La vitrine électronique
de la Société canadienne de l’aquarelle

Lors de sa fondation, la Société canadienne de l’aquarelle s’est dotée des instruments de communications de son époque. En 1982, ce qui n’est pas si loin, les outils de communication de masse étaient détenus exclusivement par de grandes entreprises autorisées par le gouvernement. Les individus pouvaient compter sur leur réseau social pour communiquer de bouche à oreille. Si le groupe s’étendait, le papier dans toutes ses déclinaisons, lettre, carte d’invitation, affiche, photocopie, etc. était au cœur d’une bonne politique de communication, les coûts postaux freinaient bien des ardeurs.

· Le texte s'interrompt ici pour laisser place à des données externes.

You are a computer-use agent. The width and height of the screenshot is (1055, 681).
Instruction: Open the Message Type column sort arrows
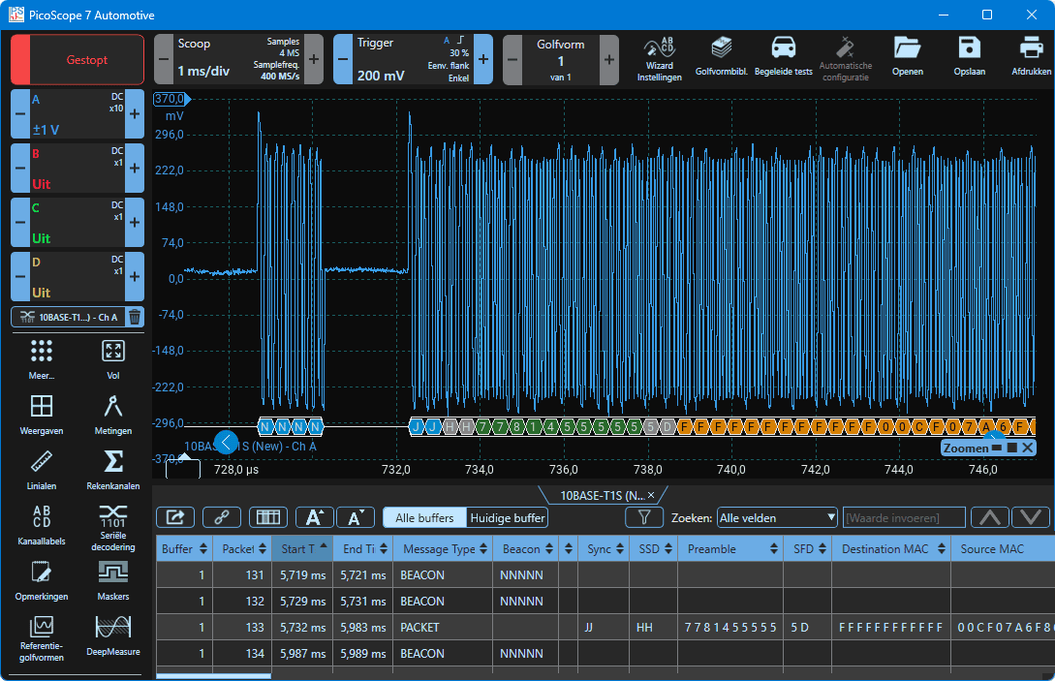click(483, 549)
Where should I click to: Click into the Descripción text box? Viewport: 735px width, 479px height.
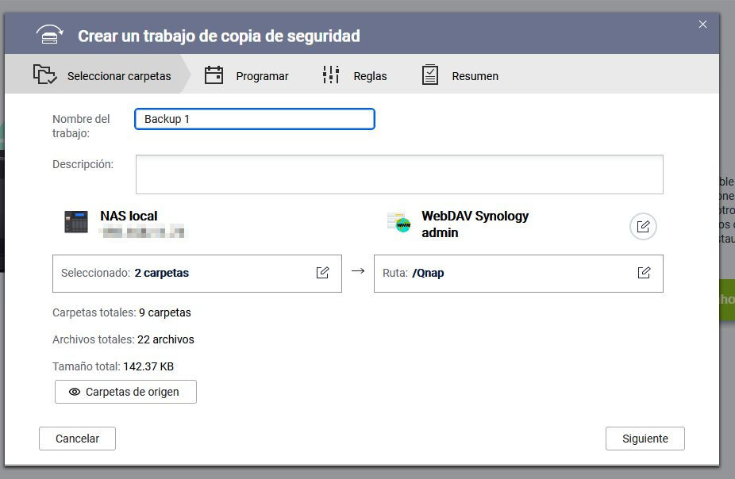click(398, 174)
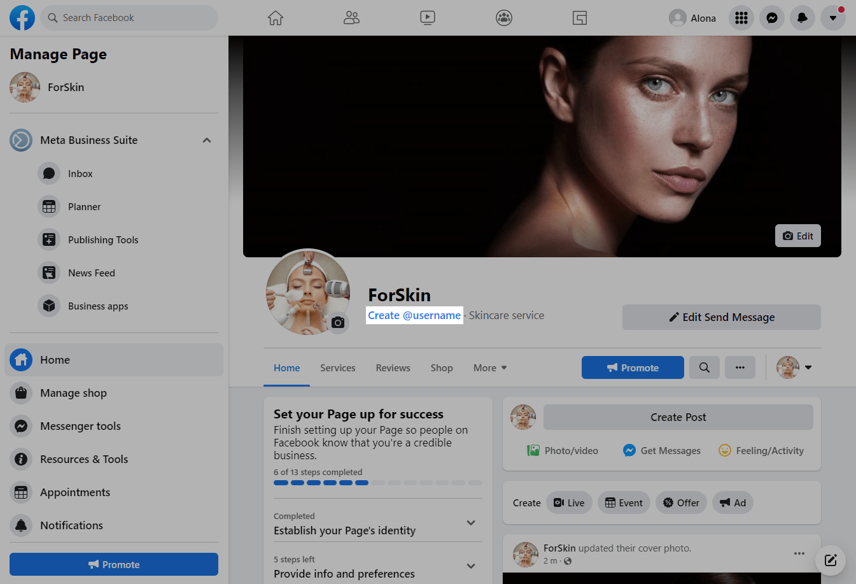Open Messenger icon in top bar

[771, 18]

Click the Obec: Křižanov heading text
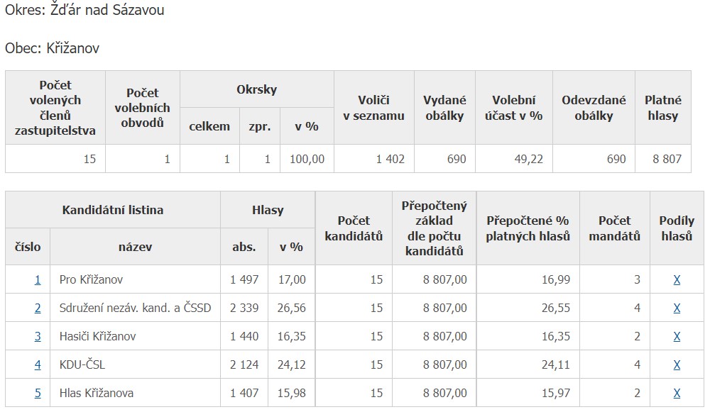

À l’aube du XXIe siècle, un bouleversement majeur s’est déclenché. D’abord manifeste chez nos voisins du sud, la vague s’est amplifiée pour envahir tous les aspects de la vie sociale américaine. N’étant pas anglophones, nous avons observé ce raz-de-marée à une distance suffisamment éloignée pour ne pas être submergés. Mais graduellement, la plupart des foyers francophones se sont munis d’ordinateurs, se sont branchés et aujourd’hui sont rattachés à la grande toile par des liens ténus qui se solidifient à mesure que ces nouveaux explorateurs apprivoisent l’univers peu familier de l’informatique de consommation.

Il est certain que le choix d’expériences n’est pas aussi grand que pour ceux qui ont adopté la langue internationale, de là l’importance de construire des centres d’interaction pertinents qui seront autre chose qu’une carte de visite statique où l’information est minimale. Voilà le but que vise aquarelle.ca, celui de devenir le centre de référence des aquarellistes francophones du nord-est de l’Amérique sans pourtant négliger les autres qui nous entourent.